Saat semburat cahaya pagi perlahan merangkak, akhirnya Fritz kembali. Wajahnya kusut awut-awutan tak bertenaga, macam orang terserang wabah kelaparan. Melihat kakak iparnya kacau balau, Rudolf mendiamkan sejenak. Fritz membanting tubuhnya di ranjang, pandangan matanya kosong.
Menjelang siang Fritz mulai bercerita. Semalam ia dan kedua kawannya sudah berkeliling kemana-mana, termasuk di pabrik tempat Marie dan Hella bekerja. Bertanya ke teman sesama buruh, juga ke veiligheidspolitie yang sedang berpatroli. Namun tak menemukan petunjuk keberadaan Marie dan Hella.
Para buruh pabrik semakin dilanda kecemasan lantaran Roos, teman kerja Marie, juga ikut menghilang.
Usai mendengar cerita Fritz, hari itu juga Rudolf bergegas menemui para pimpinan serikat buruh di Rotterdam. Meminta bantuan jejaring mereka.

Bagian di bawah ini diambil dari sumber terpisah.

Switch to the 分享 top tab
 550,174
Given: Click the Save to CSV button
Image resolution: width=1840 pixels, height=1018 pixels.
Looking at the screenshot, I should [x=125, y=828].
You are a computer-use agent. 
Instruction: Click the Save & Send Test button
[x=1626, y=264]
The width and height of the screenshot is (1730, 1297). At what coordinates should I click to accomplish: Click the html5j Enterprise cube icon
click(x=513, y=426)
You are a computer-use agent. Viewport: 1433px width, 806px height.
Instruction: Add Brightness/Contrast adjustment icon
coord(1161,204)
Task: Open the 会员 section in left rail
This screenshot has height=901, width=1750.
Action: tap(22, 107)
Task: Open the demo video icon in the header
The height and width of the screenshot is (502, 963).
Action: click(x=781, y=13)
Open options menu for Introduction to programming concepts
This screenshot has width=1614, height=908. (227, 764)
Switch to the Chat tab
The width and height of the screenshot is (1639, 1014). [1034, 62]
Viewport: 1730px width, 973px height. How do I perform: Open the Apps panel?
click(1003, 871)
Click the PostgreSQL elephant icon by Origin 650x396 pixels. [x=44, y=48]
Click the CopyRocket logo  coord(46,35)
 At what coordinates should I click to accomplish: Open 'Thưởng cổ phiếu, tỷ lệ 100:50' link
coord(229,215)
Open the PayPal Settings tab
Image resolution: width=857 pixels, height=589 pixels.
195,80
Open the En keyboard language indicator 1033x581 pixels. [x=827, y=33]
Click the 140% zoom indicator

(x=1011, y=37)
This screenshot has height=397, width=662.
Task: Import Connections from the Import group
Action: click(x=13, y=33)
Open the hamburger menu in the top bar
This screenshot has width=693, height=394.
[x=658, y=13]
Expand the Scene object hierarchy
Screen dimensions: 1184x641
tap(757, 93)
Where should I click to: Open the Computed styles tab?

Cara itu diyakini memudahkan melacak keberadaan Marie, Hella, dan Roos.
Sampai senja sore menyapa lagi, Rudolf dan kawan-kawan serikat buruh berkeliling hampir mengitari seluruh Rotterdam, namun tak menemukan secuil jejak mereka. Ia pulang ke rumah dengan rasa lelah, frustasi, takut, dan cemas. Semakin pilu hatinya lantaran Liestje mulai mengamuk, meraung, memanggil mama dan kakaknya.
Menjelang petang, pintu rumah mereka diketok. Rudolf bergegas membuka, di depan pintu berdiri tiga perempuan muda berwajah pucat. Rudolf mengenali mereka, teman-teman Hella sesama serikat buruh. Walaupun umur mereka masih muda, wajah mereka seperti perempuan sudah paruh baya lantaran beratnya beban kerja mereka di pabrik.
“Hella bagaimana? Apa sudah ada kabar?” tanya Stella, sorot matanya risau penuh harap. Rudolf menggeleng lemah, air mukanya sayu lesu. Stella dan kedua temanya pun memburai air matanya.
Tak ingin larut dalam keputusasaan dan kesedihan, Rudolf lantas meminta keterangan mereka bertiga, tentang keberadaan Hella dari kemarin. Apakah Hella hari itu datang ke pabrik, kapan terakhir bertemu Hella, serta sejumlah pertanyaan lain yang sialnya hanya dijawab dengan gelengan kepala oleh mereka bertiga.
Belum luntur kecemasan mereka, dari arah barat jalan, Henry yang sebelumnya bersama Fritz mencari Hella dan Marie, ngos-ngosan mengayuh sepeda tuanya. Badan kurusnya terhuyung-huyung di atas sepeda.
Wajah Henry sudah tak karuan, pucat kusut, mata memerah, ada bekas lelehan air mata di kedua pipinya. Belum sempat Henry berucap, Rudolf sudah memberondonginya dengan berbagai macam pertanyaan. Stella dan dua temanya tak luput menimpali.
Henry hanya menjawab singkat, lirih, suara parau, dan bibir bergetar. “Ayo kita ke rumah sakit.” Mereka berempat tercengang membisu, saling pandang. “Jangan banyak bertanya lagi. Ayo lekas ke rumah sakit. Nanti kalian akan tahu. Dan pesan dari Fritz, jangan ajak Liestje” ucapnya.
Stella bersedia menjaga Liestje yang masih tidur. Rudolf dan lainnya mengikuti Henry menuju rumah sakit.